## AIM OF THE EXERCISE
Answer these from the post about resolving addresses outside a subnet:
(a) On what kind of network does the ARP-based code work?
(b) What does the writer say must be used to build it?
(c) On what kind of network will it probably be demonstrated?

## PASSAGE
***

I built a small code based on ARP, but it works only on a local network(same subnet). What I want to do is resolve addresses out of the subnet i.e. all other nodes.

I read these answers: UDP broadcast packets across subnets and Broadcast on different subnets

But they all talk about changing router setting or creating a multicast network.

  1. From what I read for multicasting to work, I need to create a multitask network beforehand. Is it really necessary?
  2. And for changing router setting, does it really have to be a "special" router?

This is all for a college assignment and would be demonstrating it probably on an ad-hoc network or something like that. I am open to ideas to solve the original problem.

PS: 1. I am a beginner in networking so do excuse me for any fault or misinterpretation.

  1. I am using sockets and C(No other option).

Edit 1: I am well aware ARP is useless outside the subnet. I mentioned it because I used it and it helped explaining the problem.

***

## GIVEN ENTRIES
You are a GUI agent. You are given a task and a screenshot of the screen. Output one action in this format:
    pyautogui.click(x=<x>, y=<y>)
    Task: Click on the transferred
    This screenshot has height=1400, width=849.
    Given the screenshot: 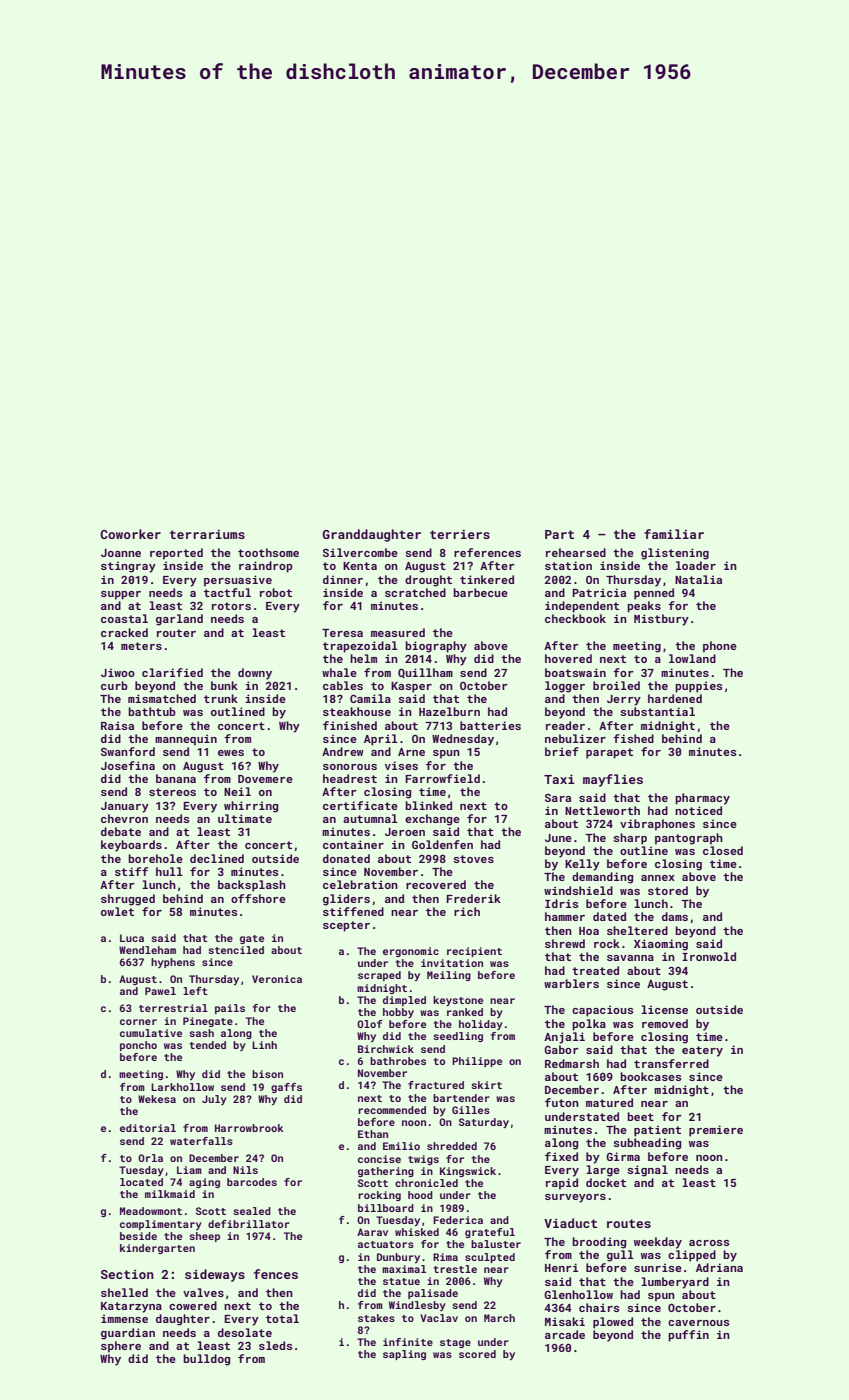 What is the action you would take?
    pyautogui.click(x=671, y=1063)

***

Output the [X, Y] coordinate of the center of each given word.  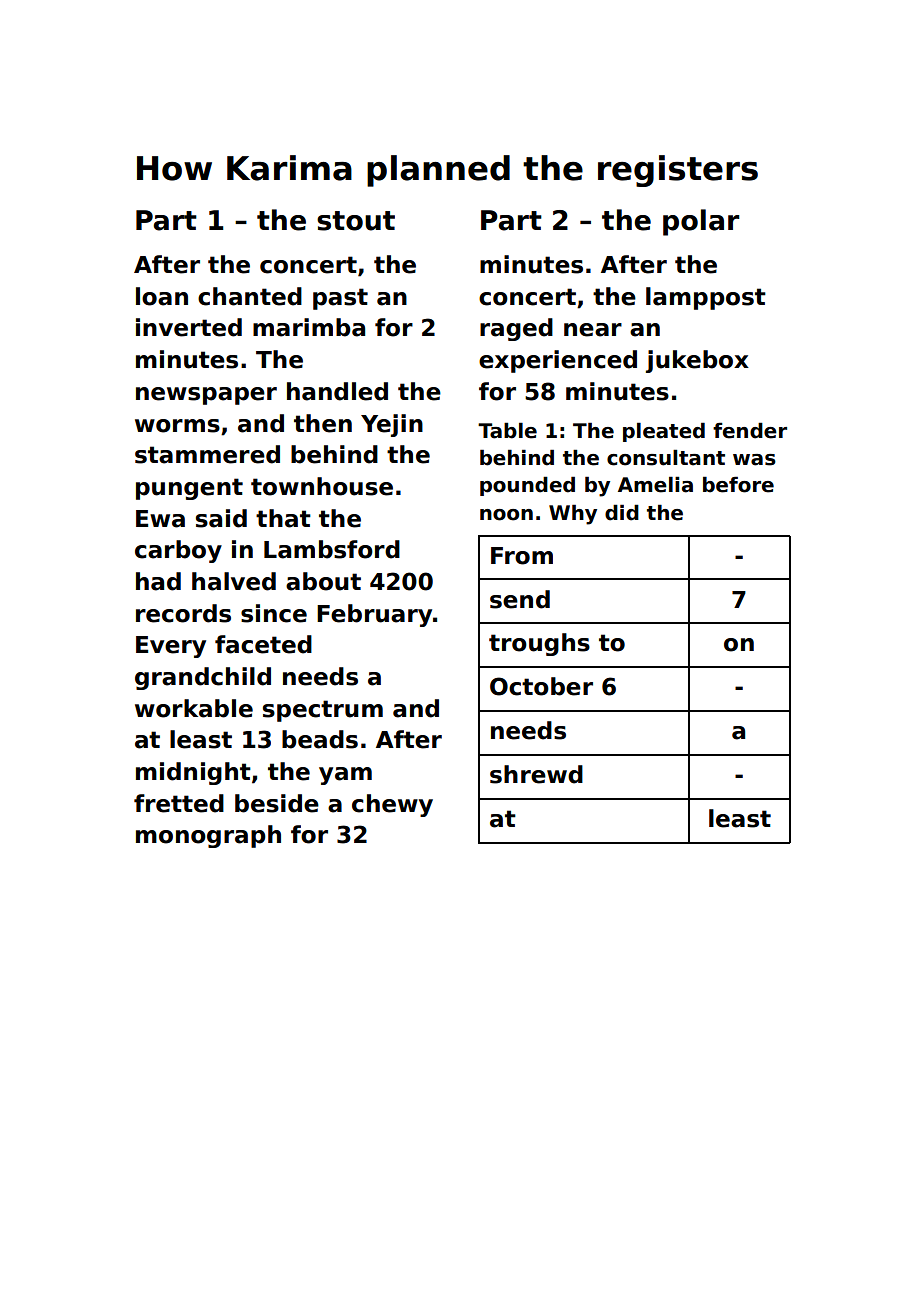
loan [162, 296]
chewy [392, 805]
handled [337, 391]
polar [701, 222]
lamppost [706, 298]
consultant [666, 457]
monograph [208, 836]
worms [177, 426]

***

## COMPLETE RESPONSE
(a) Only on a local network (the same subnet).
(b) Sockets and C, with no other option.
(c) Probably an ad-hoc network or something like that.